All the elements of issue preclusion are met as to Ms. Knight’s claim of RICO damages from the increased costs of litigating Mooring I. Ms. Knight, individually, was a party in Mooring I. As discussed above, the district court actually adjudicated the parties’ responsibility for the fees and costs incurred in litigating the action. The district court considered Ms. Knight’s allegations of misconduct, but it specifically declined to find that Capital and Financial acted in bad faith. If they did not act in bad faith, they could not have acted fraudulently; therefore, Ms. Knight’s current claim of damage would require her to establish facts that are incompatible with Mooring I. Further, the adjudication was necessary and essential to the court’s determination of the parties’ motions for fees and costs.

As to the final element of issue preclusion, Ms. Knight argues that because of 1189*1189 defendants’ fraudulent conduct, she did not have a full and fair opportunity to litigate her claims in Mooring I. We disagree. In large part, “full and fair opportunity” focuses on procedural due process and fundamental fairness. The Oklahoma Supreme Court has stated:

Issue preclusion … is an equitable doctrine. Where the parties’ alignment and the raised legal and factual issues warrant and fairness to the parties is not compromised by the process, its application is appropriate. It is indeed the proceeding’s substance and the degree of due process inherent in it, rather than its form, which is the court’s bellwether for the doctrine’s application.

Cities Serv. Co. v. Gulf Oil Corp., 980 P.2d 116, 126 (Okla.1999) (internal quotation marks omitted). And in a case arising from Oklahoma, this court wrote, “The requirement that the party against whom the prior judgment is asserted had a full and fair opportunity to be heard centers on the fundamental fairness of preventing the party from relitigating an issue he has lost in a prior proceeding.” Sil-Flo, Inc. v. SFHC, Inc., 917 F.2d 1507, 1521 (10th Cir.1990).

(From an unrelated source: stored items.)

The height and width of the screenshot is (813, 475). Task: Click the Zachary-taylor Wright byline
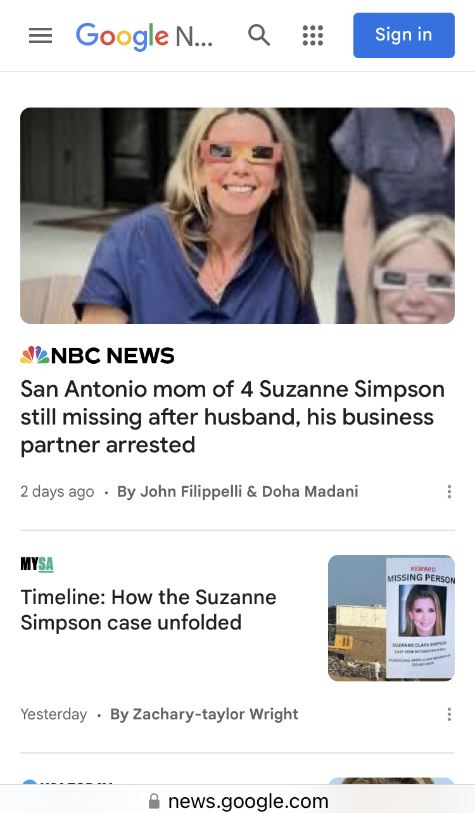pos(204,714)
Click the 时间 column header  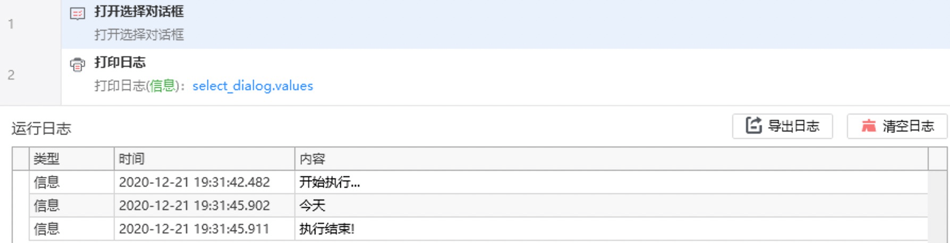(132, 159)
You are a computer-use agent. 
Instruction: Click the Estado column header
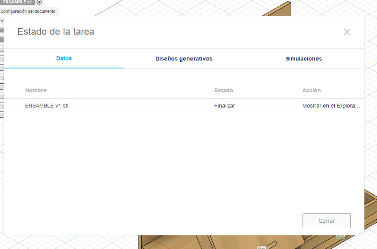coord(224,90)
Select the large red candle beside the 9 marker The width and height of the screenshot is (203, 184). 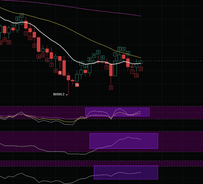64,68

The Oklahoma Supreme Court has identified several relevant factors in evaluating this element:

(1) whether the [party] had ample incentive to litigate the issue fully in the earlier proceeding; (2) whether the judgment or order for which preclusive effect is sought is itself inconsistent with one or more earlier judgments in the [party’s] favor; … (3) whether the second action affords the [party] procedural opportunities unavailable in the first that could readily produce a different result; … [(4)] whether the current litigation’s legal demands are closely aligned in time and subject matter to those in the earlier proceedings; [(5)] whether the present litigation was clearly foreseeable … at the time of the earlier proceedings; and [(6)] whether in the first proceeding the [party] had sufficient opportunity to be heard on the issue.

Cities Serv. Co., 980 P.2d at 125 (footnotes omitted); see also Sil-Flo, 917 F.2d at 1521 (“Often, the inquiry will focus on whether there were significant procedural limitations in the prior proceeding, whether the party had the incentive to litigate fully the issue, or whether effective litigation was limited by the nature or relationship of the parties.”); Restatement (2d) of Judgments §§ 28, 29 (listing factors that may justify not applying preclusion).[2]

Nothing in this appeal indicates that applying issue preclusion would be fundamentally unfair to Ms. Knight. She had the opportunity to be heard in Mooring I, including the opportunity to appeal to this court, and she had ample incentive to litigate the issue fully, given that Capital and Financial sought an award exceeding $300,000. We recognize that preclusion may not be appropriate when “the party sought to be precluded, as a result of the conduct of his adversary or other special circumstances, did not have an adequate opportunity or incentive to obtain a full and fair adjudication in the initial action.” Restatement (2d) of Judgments § 28(5)(c). But Ms. Knight does not identify any arguments she would have made regarding fees and costs in Mooring I had it not been for defendants’ alleged fraud, does not offer any specific explanation of how defendants’ litigation misconduct affected her ability to litigate the issue of fees and costs in Mooring I, and does not allege 1190*1190 that there is evidence of litigation misconduct that was unavailable while Mooring I was pending.

Lost Claims in Mooring I

As another item of damages, Ms. Knight asserts that the defendants’ conduct caused the district court to rule against her on her individual claims in Mooring I. This court has recognized that a cause of action is a form of property for purposes of RICO. See Deck, 349 F.3d at 1259. But we decline to recognize a conclusively meritless claim as property under RICO, and Ms. Knight’s individual claims in Mooring I were declared to be meritless. See 388 Fed.Appx. at 818, 823-25. As with her litigation-costs argument, unless and until the Mooring I judgment is vacated, issue preclusion establishes conclusively that her claims in Mooring I lacked merit.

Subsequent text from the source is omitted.